Edward pegou um isqueiro e acendeu mas antes de jogá-lo no corpo de Lysander ele disse
- Eu terminei com você, de lembranças ao demônio – e com essas palavras jogou o isqueiro no corpo de Lysander e observou por alguns segundos o corpo dele queimar e ouviu seus gritos de terror e dor que para seus ouvidos parecia música, e então virou as costas e saiu, Jasper o esperava no carro, quando já estavam afastando-se ouviram a explosão, finalmente havia acabado, Edward não conseguiu se controlar e chorou como há muito tempo não chorava.
Edward pediu que Jasper o deixasse em sua empresa, ele entrou pelo estacionamento direto para o seu elevador privativo chegando a sua sala foi diretamente para o banheiro onde tomou um banho demorado, sabia que deveria estar com pelo menos um pouco de dor na consciência afinal havia sido responsável pela morte de um ser humano, mas ele só conseguia sentir alívio, por saber que pelo menos um de seus demônios estava morto, Edward terminou seu banho e voltou a trabalhar como se nada tivesse acontecido.

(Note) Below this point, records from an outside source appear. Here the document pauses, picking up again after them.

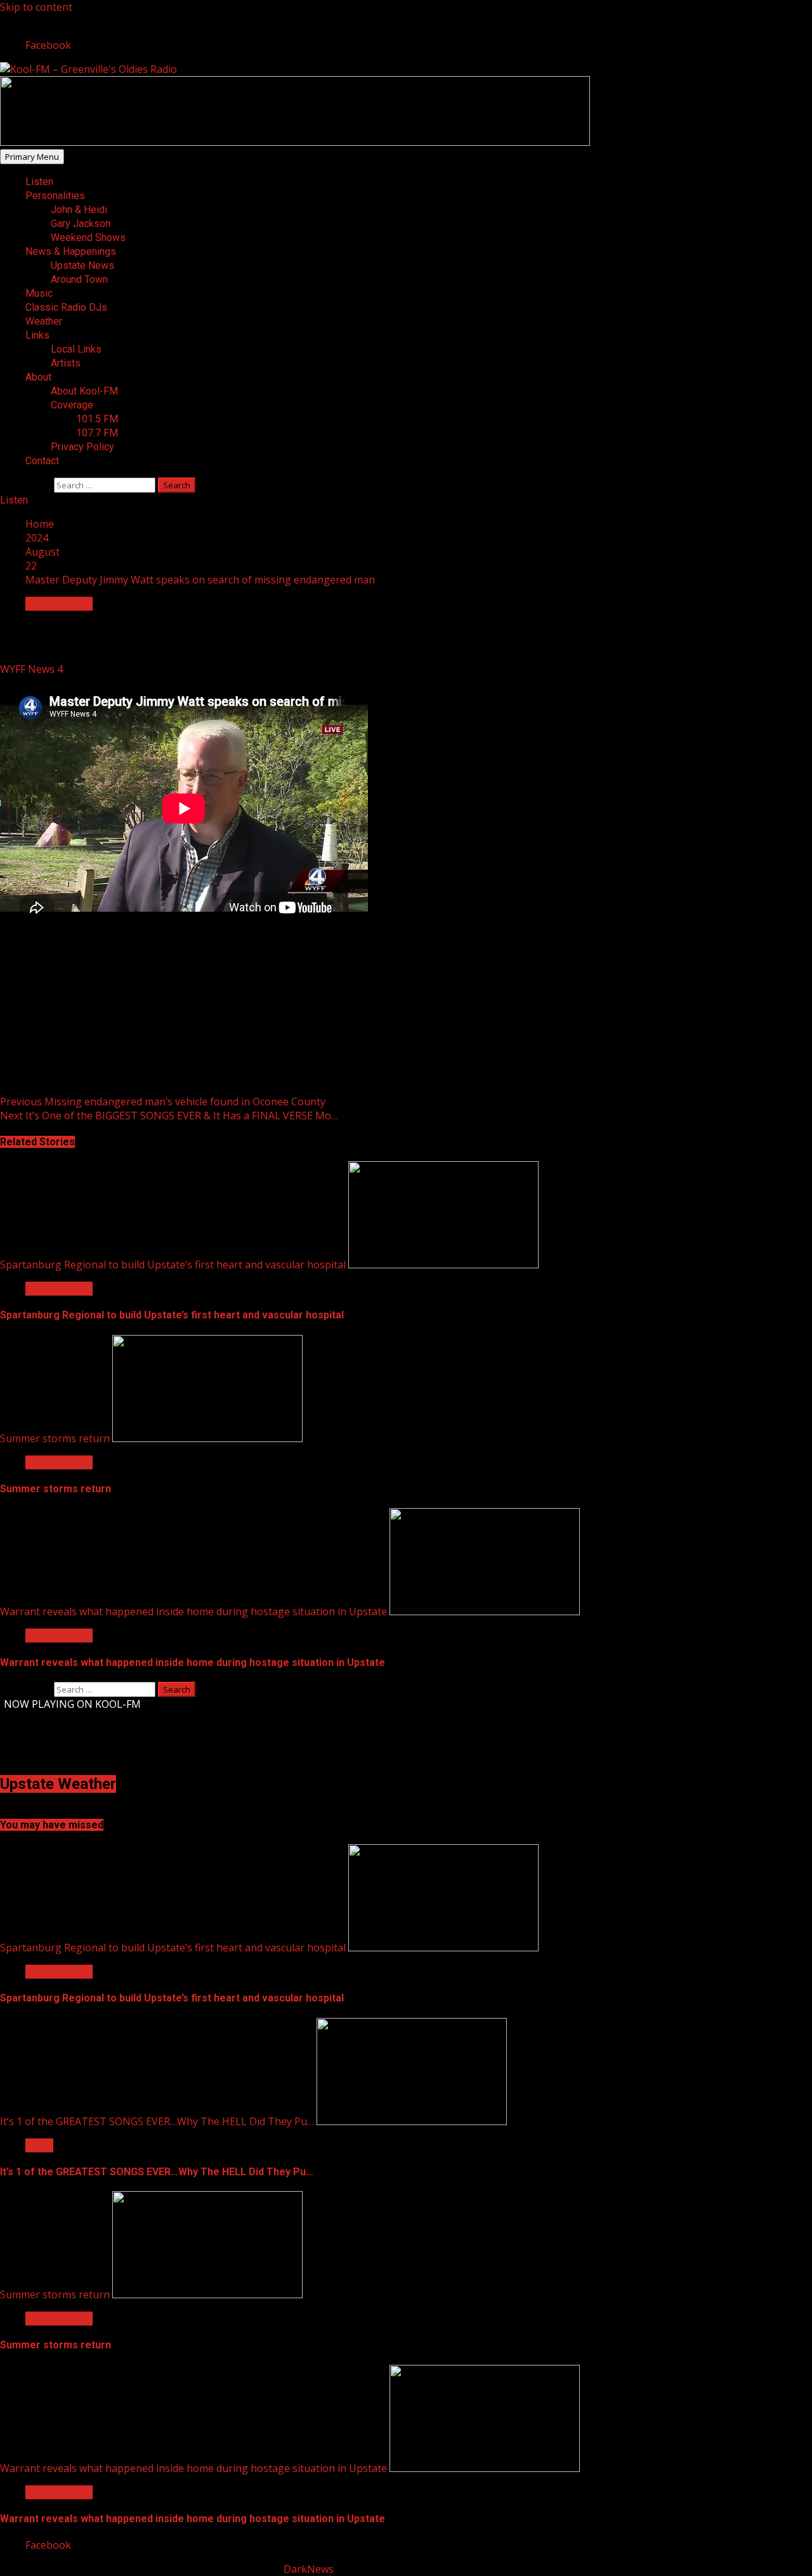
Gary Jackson (80, 224)
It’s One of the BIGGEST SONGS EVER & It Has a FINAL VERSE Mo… (169, 1115)
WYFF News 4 (32, 669)
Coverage (72, 405)
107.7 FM (97, 433)
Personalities (55, 196)
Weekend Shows (88, 237)
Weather (43, 321)
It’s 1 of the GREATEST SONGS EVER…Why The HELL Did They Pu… (157, 2121)
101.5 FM (97, 419)
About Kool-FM (84, 391)
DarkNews (309, 2569)
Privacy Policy (82, 447)
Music (39, 293)
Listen (39, 182)
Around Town (79, 279)
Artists (66, 363)
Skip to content (36, 7)
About (38, 377)
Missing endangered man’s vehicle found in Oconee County (162, 1102)
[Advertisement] (295, 142)
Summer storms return (55, 1438)
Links (37, 335)
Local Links (76, 349)
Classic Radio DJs (66, 307)
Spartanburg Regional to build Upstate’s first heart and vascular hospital (173, 1265)
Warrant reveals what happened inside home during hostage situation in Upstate (193, 1611)
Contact (42, 461)
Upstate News (82, 265)
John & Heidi (79, 210)
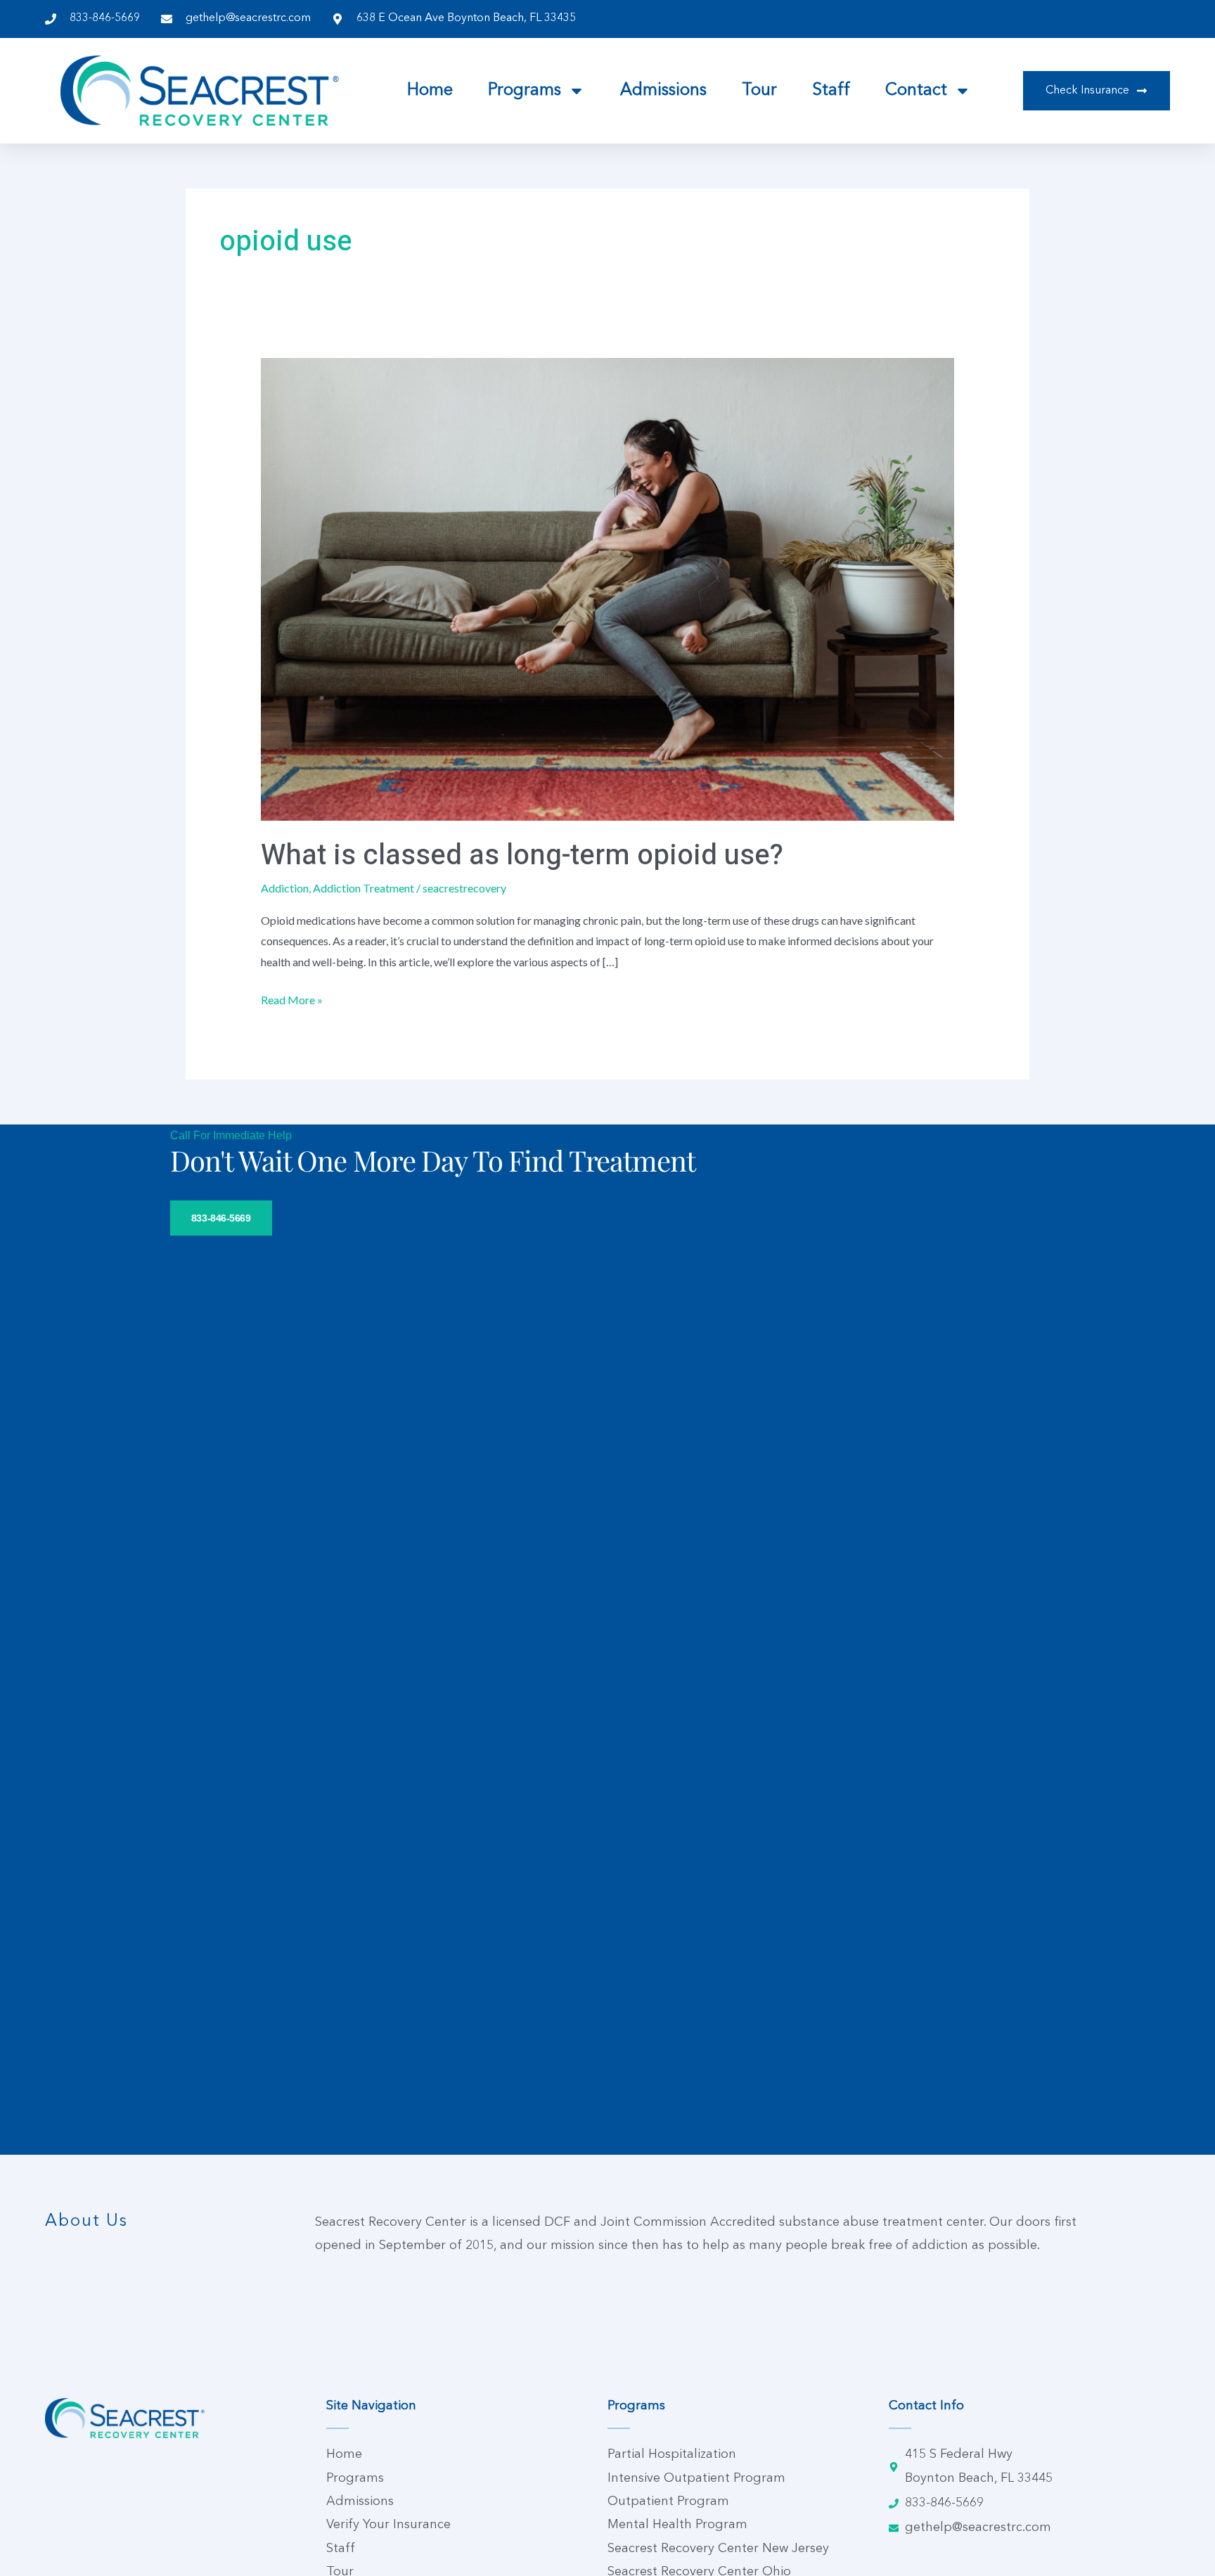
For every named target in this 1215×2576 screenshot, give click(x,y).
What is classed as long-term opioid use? (522, 855)
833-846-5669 (221, 1218)
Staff (831, 90)
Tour (759, 90)
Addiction (285, 888)
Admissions (663, 90)
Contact (916, 90)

Estava concentrado em seu trabalho quando o celular tocou, ele estranhou já que a única pessoa que ligaria para ele era Isabella atendeu pensando que seria muito bom se ela viesse até o seu escritório novamente, precisava de seu cisne agora mais do que nunca, apesar de não se arrepender por ter feito o que fez com Lysander, ainda assim sentia-se sujo e precisava do seu anjo para poder sentir-se purificado.

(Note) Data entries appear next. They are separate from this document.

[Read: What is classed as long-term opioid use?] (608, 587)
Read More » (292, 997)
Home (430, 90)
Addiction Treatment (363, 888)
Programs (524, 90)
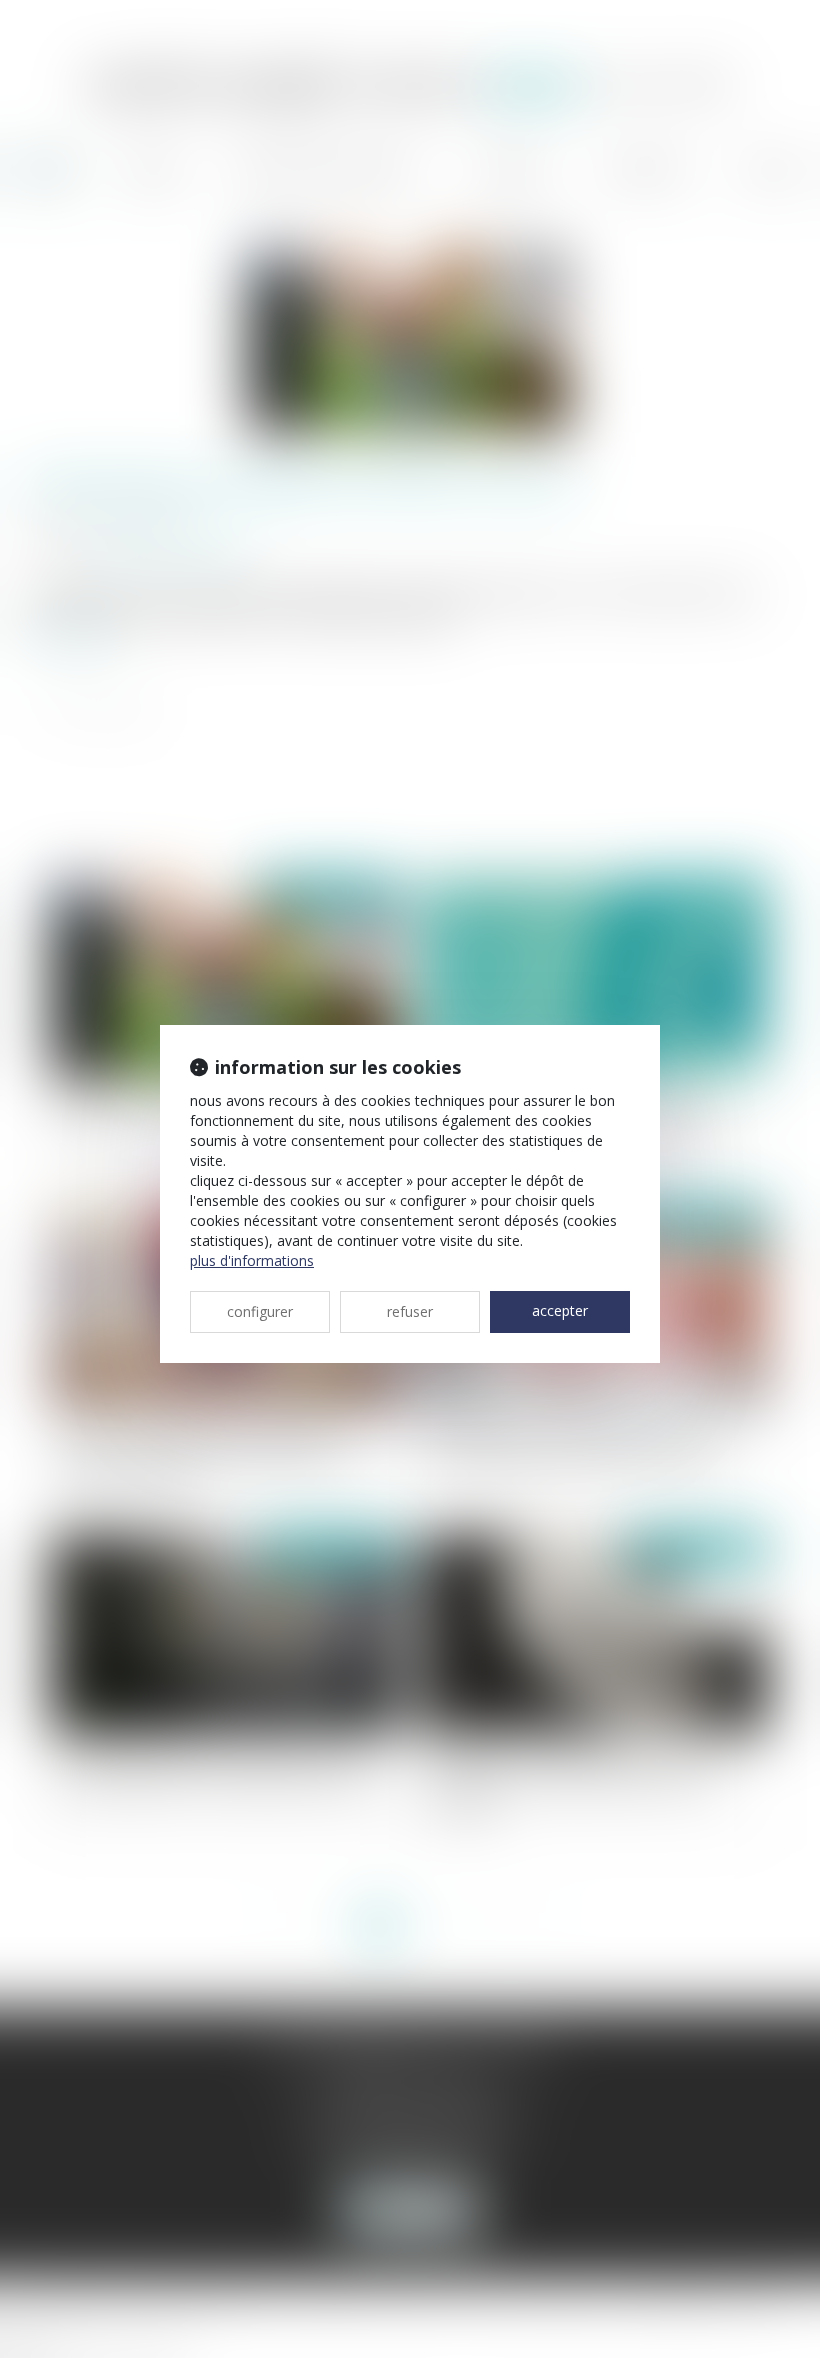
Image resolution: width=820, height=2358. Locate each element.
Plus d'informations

- Fale meu cisne – atendeu o telefone com a voz doce que se alguém o ouvisse não o reconheceria, mas tudo isso se devia a Isabella somente com ela conseguia se soltar e deixar que seus sentimentos o comandassem
- E- Edward e-eu p-preciso de v-você – Isabella estava chorando, Edward não viu mais nada simplesmente levantou-se pegou as chaves do seu carro e saiu
- Isabella por favor se acalme e me diga onde você está estou indo ao seu encontro – disse já entrando em seu carro e arrancando velozmente.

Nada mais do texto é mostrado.